THE EXERCISE ->
Please return all of the material below unchanged, reproducing every line in its original order.

Element and text position data:

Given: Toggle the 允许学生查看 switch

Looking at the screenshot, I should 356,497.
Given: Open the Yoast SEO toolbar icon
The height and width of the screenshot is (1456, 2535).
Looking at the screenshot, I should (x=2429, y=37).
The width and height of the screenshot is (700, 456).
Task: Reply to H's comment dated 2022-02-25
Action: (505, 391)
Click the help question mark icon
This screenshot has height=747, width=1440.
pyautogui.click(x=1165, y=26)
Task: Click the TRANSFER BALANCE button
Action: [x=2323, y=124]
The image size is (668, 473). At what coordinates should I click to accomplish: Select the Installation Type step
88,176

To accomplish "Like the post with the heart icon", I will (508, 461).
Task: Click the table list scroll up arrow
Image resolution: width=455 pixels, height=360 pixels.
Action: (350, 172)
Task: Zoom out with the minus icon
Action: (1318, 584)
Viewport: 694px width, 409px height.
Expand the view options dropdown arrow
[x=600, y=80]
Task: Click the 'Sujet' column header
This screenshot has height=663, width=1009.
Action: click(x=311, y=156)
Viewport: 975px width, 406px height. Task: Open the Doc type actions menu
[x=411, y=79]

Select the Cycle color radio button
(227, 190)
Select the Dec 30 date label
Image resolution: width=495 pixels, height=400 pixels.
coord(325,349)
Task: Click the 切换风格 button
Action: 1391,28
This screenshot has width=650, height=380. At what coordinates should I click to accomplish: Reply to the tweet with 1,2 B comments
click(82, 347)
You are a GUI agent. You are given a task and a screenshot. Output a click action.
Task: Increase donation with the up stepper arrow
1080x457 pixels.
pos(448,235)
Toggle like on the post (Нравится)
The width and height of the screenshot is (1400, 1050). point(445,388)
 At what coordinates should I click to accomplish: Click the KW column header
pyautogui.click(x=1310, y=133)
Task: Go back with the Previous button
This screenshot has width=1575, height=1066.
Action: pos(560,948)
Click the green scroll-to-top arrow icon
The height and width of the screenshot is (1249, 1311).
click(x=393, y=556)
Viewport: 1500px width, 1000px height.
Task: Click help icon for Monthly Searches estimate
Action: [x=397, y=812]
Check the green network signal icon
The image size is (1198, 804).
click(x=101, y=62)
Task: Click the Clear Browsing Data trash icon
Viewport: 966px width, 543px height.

EXERCISE RESULT ->
Given: Toggle the 允许学生查看 switch

Looking at the screenshot, I should 356,497.
Given: Open the Yoast SEO toolbar icon
The height and width of the screenshot is (1456, 2535).
Looking at the screenshot, I should (x=2429, y=37).
The width and height of the screenshot is (700, 456).
Task: Reply to H's comment dated 2022-02-25
Action: (505, 391)
Click the help question mark icon
This screenshot has height=747, width=1440.
pyautogui.click(x=1165, y=26)
Task: Click the TRANSFER BALANCE button
Action: [x=2323, y=124]
The image size is (668, 473). At what coordinates should I click to accomplish: Select the Installation Type step
88,176

To accomplish "Like the post with the heart icon", I will (508, 461).
Task: Click the table list scroll up arrow
Image resolution: width=455 pixels, height=360 pixels.
Action: (350, 172)
Task: Zoom out with the minus icon
Action: (1318, 584)
Viewport: 694px width, 409px height.
Expand the view options dropdown arrow
[x=600, y=80]
Task: Click the 'Sujet' column header
This screenshot has height=663, width=1009.
Action: click(x=311, y=156)
Viewport: 975px width, 406px height. Task: Open the Doc type actions menu
[x=411, y=79]

Select the Cycle color radio button
(227, 190)
Select the Dec 30 date label
Image resolution: width=495 pixels, height=400 pixels.
coord(325,349)
Task: Click the 切换风格 button
Action: 1391,28
This screenshot has width=650, height=380. At what coordinates should I click to accomplish: Reply to the tweet with 1,2 B comments
click(82, 347)
You are a GUI agent. You are given a task and a screenshot. Output a click action.
Task: Increase donation with the up stepper arrow
1080x457 pixels.
pos(448,235)
Toggle like on the post (Нравится)
The width and height of the screenshot is (1400, 1050). point(445,388)
 At what coordinates should I click to accomplish: Click the KW column header
pyautogui.click(x=1310, y=133)
Task: Go back with the Previous button
This screenshot has width=1575, height=1066.
Action: pos(560,948)
Click the green scroll-to-top arrow icon
The height and width of the screenshot is (1249, 1311).
click(x=393, y=556)
Viewport: 1500px width, 1000px height.
Task: Click help icon for Monthly Searches estimate
Action: [x=397, y=812]
Check the green network signal icon
The image size is (1198, 804).
click(x=101, y=62)
Task: Click the Clear Browsing Data trash icon
Viewport: 966px width, 543px height.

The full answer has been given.